◆ Exercise requirements
All lines in the records that carry the string "computer" are to be shown.
━━ Material to process ━━
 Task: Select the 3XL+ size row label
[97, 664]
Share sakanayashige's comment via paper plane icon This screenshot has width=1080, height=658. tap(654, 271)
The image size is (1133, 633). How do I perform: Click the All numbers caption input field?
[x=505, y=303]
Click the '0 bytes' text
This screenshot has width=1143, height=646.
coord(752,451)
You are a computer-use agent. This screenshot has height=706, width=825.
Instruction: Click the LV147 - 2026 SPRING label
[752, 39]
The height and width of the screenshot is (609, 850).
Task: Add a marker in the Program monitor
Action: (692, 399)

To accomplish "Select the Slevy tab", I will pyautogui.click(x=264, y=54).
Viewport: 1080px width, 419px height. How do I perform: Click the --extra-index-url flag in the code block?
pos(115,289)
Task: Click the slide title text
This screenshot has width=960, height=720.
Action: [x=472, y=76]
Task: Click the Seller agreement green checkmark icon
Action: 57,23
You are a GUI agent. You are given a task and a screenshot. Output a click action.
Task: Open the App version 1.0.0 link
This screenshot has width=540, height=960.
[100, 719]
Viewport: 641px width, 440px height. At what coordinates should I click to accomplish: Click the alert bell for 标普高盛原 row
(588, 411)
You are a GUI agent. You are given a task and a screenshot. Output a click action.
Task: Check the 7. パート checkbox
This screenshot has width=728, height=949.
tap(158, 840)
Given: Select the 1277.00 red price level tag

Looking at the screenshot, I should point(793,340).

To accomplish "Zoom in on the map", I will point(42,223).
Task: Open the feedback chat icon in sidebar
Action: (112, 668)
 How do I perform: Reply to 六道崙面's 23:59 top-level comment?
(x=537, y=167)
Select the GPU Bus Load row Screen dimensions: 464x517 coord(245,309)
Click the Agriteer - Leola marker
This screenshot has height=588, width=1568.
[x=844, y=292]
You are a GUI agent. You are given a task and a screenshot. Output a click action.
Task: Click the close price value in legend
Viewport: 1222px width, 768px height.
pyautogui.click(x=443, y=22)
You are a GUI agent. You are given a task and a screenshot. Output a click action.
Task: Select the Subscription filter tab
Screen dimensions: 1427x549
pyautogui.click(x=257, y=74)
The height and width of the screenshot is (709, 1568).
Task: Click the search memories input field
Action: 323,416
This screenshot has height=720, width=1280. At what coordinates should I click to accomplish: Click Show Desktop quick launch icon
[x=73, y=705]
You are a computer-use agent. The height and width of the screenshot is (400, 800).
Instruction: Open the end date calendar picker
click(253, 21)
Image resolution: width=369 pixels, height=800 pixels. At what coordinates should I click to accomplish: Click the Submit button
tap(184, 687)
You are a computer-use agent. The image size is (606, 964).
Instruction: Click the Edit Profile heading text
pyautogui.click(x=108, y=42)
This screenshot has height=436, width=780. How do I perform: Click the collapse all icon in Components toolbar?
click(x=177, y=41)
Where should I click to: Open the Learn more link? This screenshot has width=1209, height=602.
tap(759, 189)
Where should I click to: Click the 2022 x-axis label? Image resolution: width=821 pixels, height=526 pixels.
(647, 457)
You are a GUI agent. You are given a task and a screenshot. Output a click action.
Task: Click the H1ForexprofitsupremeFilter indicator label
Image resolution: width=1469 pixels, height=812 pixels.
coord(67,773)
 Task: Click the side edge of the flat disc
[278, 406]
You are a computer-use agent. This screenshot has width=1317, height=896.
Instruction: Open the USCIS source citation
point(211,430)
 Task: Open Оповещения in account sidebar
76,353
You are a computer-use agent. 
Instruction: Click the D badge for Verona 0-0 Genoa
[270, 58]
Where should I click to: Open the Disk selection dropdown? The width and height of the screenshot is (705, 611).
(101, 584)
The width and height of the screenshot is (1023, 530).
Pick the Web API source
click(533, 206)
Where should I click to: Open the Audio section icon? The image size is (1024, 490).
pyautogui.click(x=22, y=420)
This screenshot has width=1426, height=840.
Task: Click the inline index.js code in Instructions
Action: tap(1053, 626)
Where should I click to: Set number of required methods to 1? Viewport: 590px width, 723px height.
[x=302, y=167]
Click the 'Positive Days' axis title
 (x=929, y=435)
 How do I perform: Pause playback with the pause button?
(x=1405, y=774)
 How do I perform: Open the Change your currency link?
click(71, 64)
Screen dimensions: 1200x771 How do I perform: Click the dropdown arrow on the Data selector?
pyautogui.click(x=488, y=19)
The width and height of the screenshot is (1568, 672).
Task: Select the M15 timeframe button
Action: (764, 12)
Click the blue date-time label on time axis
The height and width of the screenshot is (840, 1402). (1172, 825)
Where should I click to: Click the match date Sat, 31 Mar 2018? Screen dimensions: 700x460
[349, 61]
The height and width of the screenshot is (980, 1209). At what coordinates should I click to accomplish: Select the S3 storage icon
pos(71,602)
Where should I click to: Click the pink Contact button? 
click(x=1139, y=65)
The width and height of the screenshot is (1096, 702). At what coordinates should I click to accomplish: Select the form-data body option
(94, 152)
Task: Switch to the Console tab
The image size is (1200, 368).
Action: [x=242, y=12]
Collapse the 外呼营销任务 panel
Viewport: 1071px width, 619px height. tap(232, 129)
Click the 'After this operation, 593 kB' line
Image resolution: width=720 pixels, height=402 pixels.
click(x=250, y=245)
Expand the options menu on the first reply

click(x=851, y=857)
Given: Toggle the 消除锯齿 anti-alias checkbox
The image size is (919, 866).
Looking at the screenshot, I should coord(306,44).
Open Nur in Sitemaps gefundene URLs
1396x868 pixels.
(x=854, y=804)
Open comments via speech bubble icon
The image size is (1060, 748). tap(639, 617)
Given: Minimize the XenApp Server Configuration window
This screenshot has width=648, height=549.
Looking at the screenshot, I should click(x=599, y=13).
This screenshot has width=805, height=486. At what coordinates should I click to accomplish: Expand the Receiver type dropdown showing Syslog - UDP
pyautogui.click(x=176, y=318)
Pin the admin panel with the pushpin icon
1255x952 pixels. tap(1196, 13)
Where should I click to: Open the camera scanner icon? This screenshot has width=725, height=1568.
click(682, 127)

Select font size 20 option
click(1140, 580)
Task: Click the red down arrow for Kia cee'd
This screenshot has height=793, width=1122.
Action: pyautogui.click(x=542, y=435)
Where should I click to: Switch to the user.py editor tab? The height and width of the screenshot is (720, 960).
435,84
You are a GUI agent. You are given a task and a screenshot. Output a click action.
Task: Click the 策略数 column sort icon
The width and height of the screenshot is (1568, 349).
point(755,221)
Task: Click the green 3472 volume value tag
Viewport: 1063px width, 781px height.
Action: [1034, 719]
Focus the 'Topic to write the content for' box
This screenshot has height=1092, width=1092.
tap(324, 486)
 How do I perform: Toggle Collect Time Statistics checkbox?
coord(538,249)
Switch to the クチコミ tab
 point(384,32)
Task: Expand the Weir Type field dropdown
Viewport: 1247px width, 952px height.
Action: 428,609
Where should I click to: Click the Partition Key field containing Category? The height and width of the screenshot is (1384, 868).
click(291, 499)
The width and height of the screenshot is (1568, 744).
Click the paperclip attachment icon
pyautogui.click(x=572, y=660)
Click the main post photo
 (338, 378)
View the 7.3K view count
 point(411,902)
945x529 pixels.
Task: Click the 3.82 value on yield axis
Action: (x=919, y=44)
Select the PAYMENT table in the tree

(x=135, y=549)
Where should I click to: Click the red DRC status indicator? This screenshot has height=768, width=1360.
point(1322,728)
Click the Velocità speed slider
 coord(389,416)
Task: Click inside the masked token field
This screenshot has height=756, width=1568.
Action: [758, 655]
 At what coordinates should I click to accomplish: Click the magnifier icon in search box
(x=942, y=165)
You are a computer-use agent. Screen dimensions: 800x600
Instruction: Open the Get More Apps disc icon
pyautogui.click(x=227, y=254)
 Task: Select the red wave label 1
━━━
◆ Written solution
You are a computer-use agent. This screenshot has height=706, width=825.
You are a computer-use agent. The height and width of the screenshot is (400, 800).
You are a computer-use agent. The image size is (606, 964).
You are a computer-use agent. This screenshot has width=1317, height=896.
You are a computer-use agent. 
You are a computer-use agent. Screen dimensions: 800x600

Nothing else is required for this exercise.